Impact of Diabetic Lesions on Pathology, Treatment and Outcomes of Glomerular Diseases.

Abstract

We aimed to evaluate whether concomitant diabetic glomerulosclerosis (DGS) and its severity impact the treatment and outcomes of primary glomerular diseases (GD) with comorbid diabetes. We conducted a retrospective review of people with diabetes and GD. We searched the Glomerular Disease Collaborative Network for biopsies from 2008 to 2015 among persons with diabetes and any of the following diagnoses: Focal Segmental Glomerulosclerosis (FSGS), IgA Nephropathy (IgAN), Minimal Change Disease (MCD), Membranous Nephropathy (MN) or Anti-Neutrophil Cytoplasmic Autoantibody Glomerulonephritis (ANCA GN). Data were abstracted from health records and histologic diabetic glomerular class scored.

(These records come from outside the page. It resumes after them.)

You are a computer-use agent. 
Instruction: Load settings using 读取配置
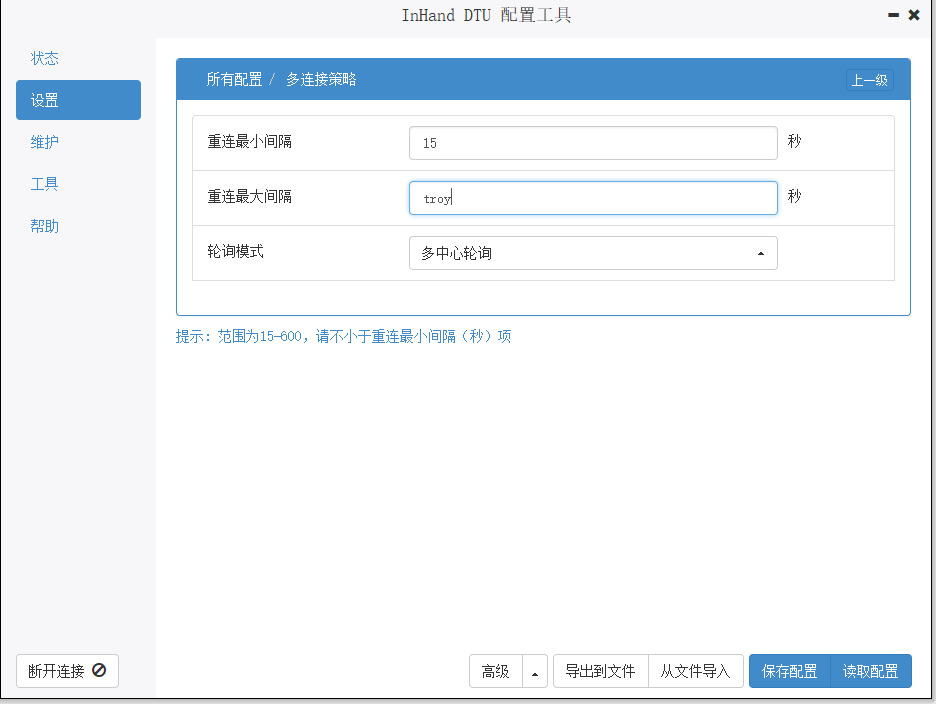pos(870,671)
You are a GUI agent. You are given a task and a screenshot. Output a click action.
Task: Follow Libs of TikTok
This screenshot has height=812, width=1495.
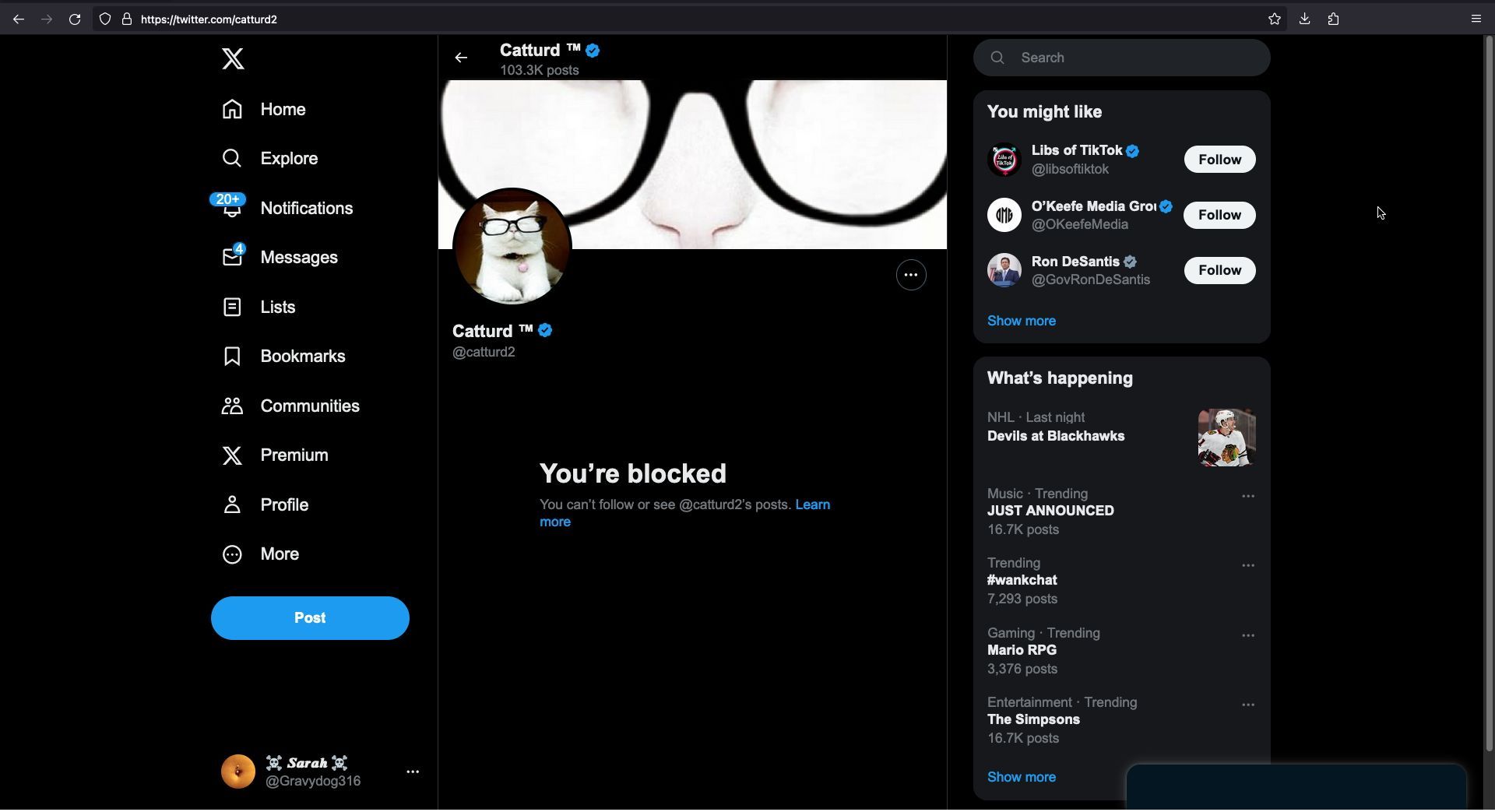pos(1219,160)
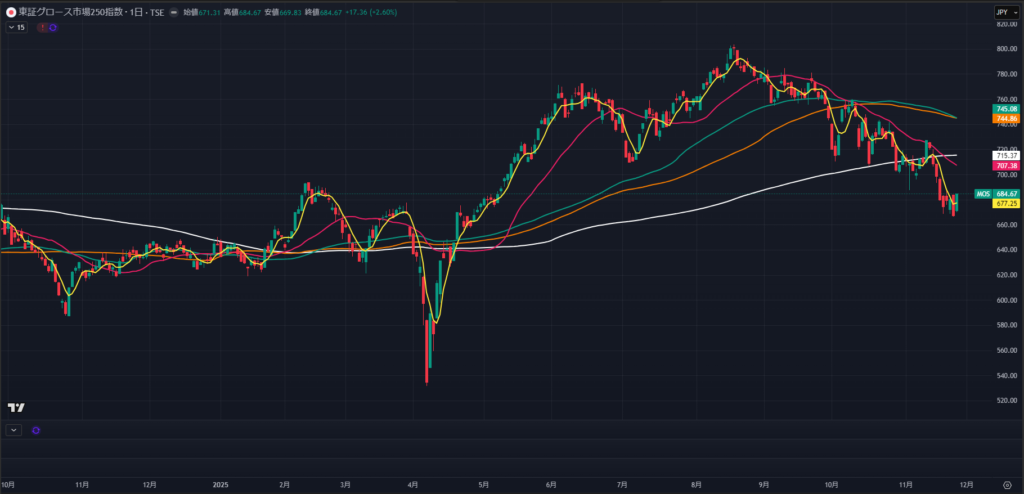Viewport: 1024px width, 494px height.
Task: Click the MOS market status badge
Action: click(983, 193)
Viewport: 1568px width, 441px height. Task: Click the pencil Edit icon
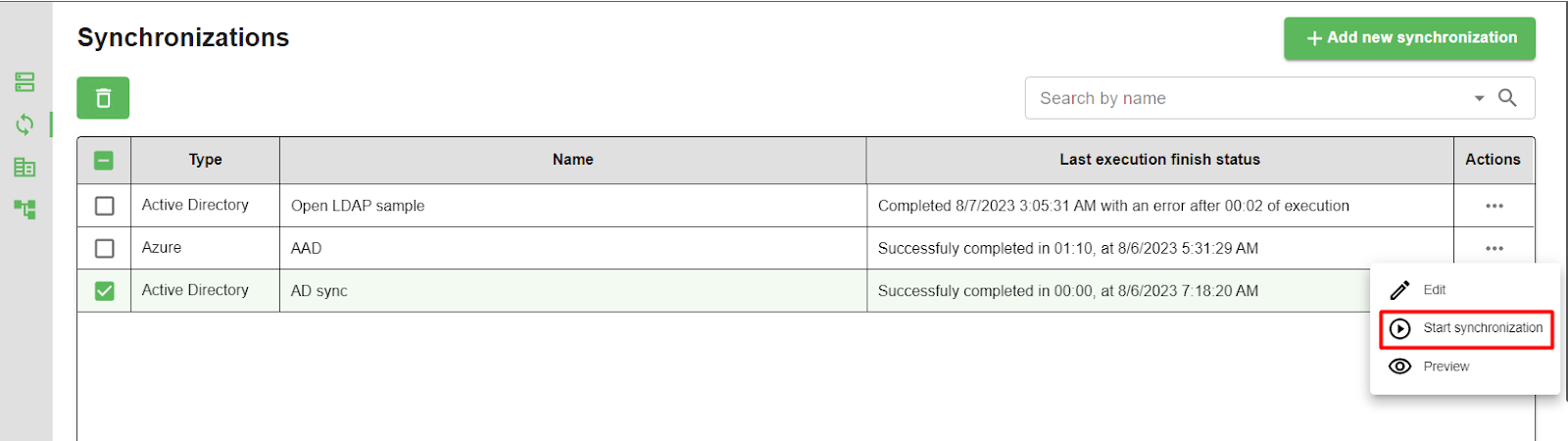click(x=1400, y=290)
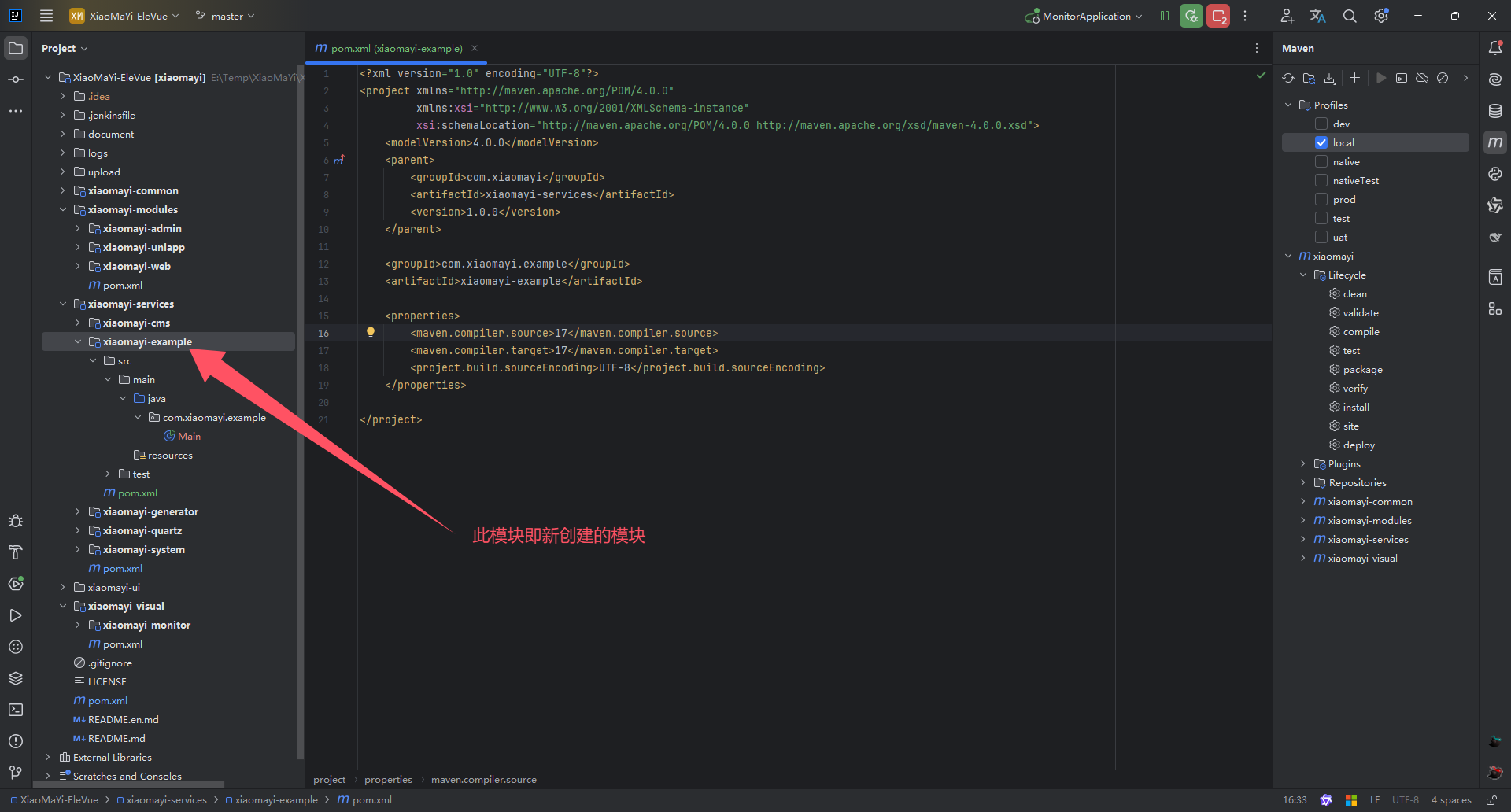The height and width of the screenshot is (812, 1511).
Task: Click the properties breadcrumb item
Action: coord(388,779)
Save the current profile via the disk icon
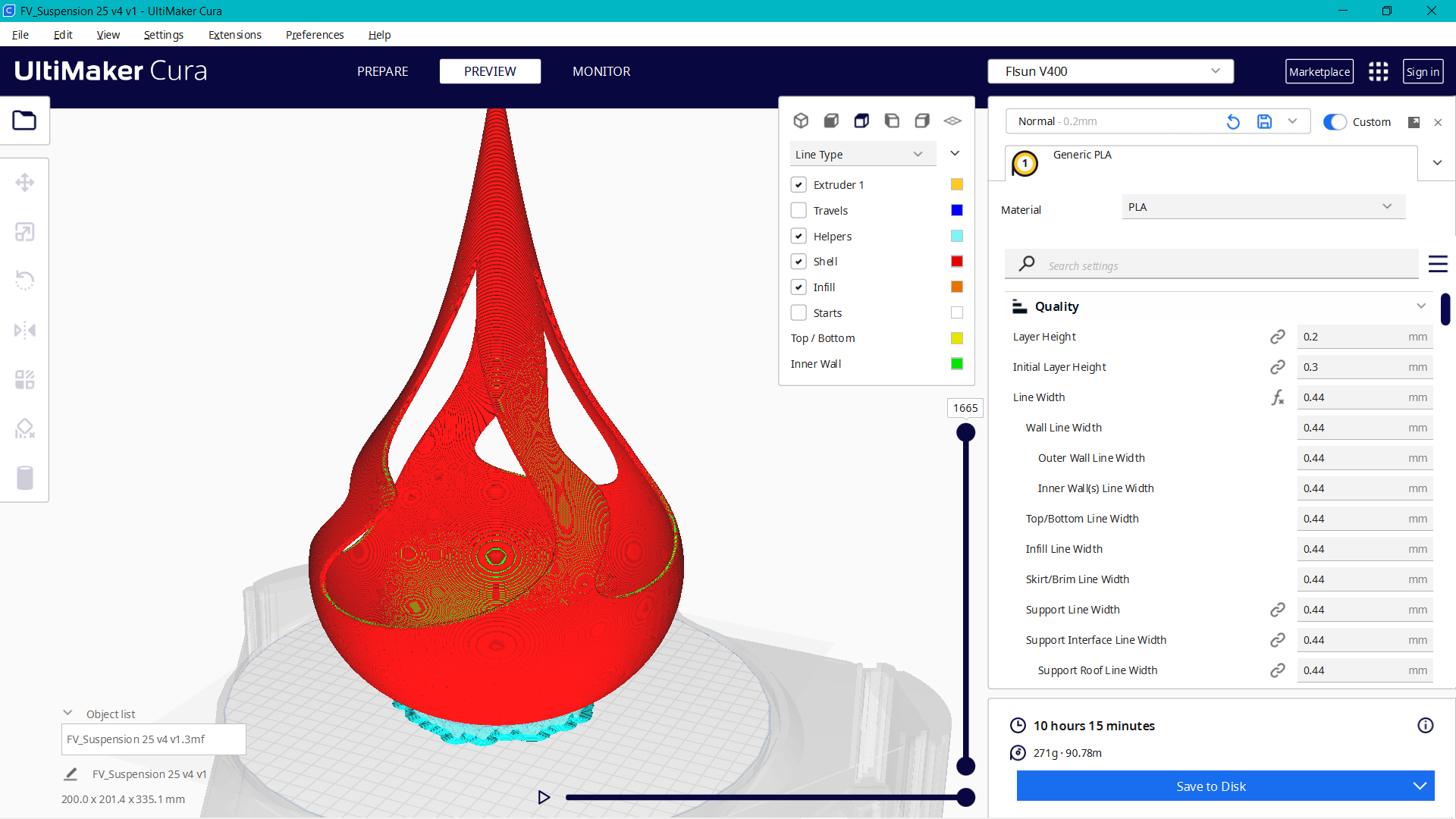This screenshot has width=1456, height=819. pyautogui.click(x=1264, y=121)
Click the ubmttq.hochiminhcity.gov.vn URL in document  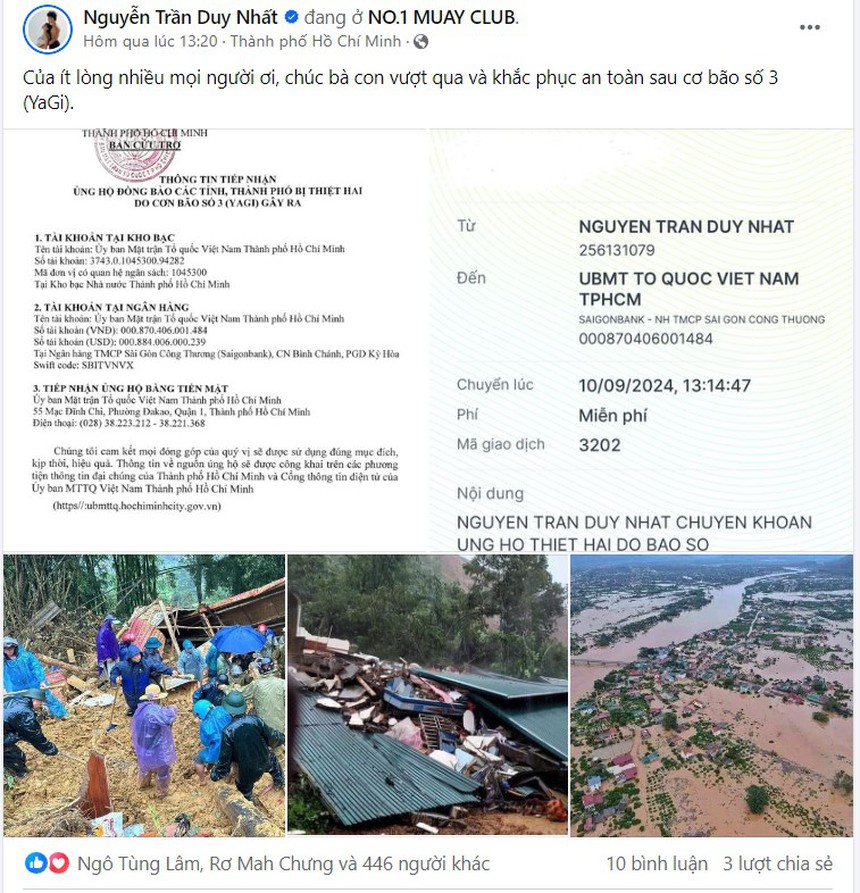click(x=137, y=506)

The primary composite endpoint was end-stage kidney disease (ESKD) or death. Multivariable Cox regression models tested whether any or the severity of diabetes histopathology impacted the primary endpoint. Data from 134 cases were available for analysis (78 DGS+GD and 56 GD alone). Diabetes duration and glycemic control were similar between the two groups (p=0.2; p=0.09, respectively). Use of immunosuppression did not differ between the two groups (p=0.3). The composite endpoint was significantly higher in DGS+GD [22.5 cases per 100 p-y (95% CI: 16.6-30.5)] versus GD alone [10.2 cases per 100 p-y (95% CI: 6.4-16.2)]. Regression analyses demonstrated that compared to the GD alone group, the risk for the composite endpoint was similar in the group with mild DGS+GD (DGS class 1, 2a) [HR=1.15 (95% C: 0.54-2.43)], while the group with severe DGS+GD (DGS class 2b, 3, 4) had a greater risk [HR=3.60 (1.79-7.22)]. Among people with diabetes and GD, mild diabetic glomerular lesions on biopsy do not impact outcomes, but moderate-severe lesions increase the risk for ESKD and death. Whether use of immunosuppression, particularly glucocorticoids, is less successful in inducing GD remission in people with moderate-severe diabetic lesions will be a focus of future study in a larger population.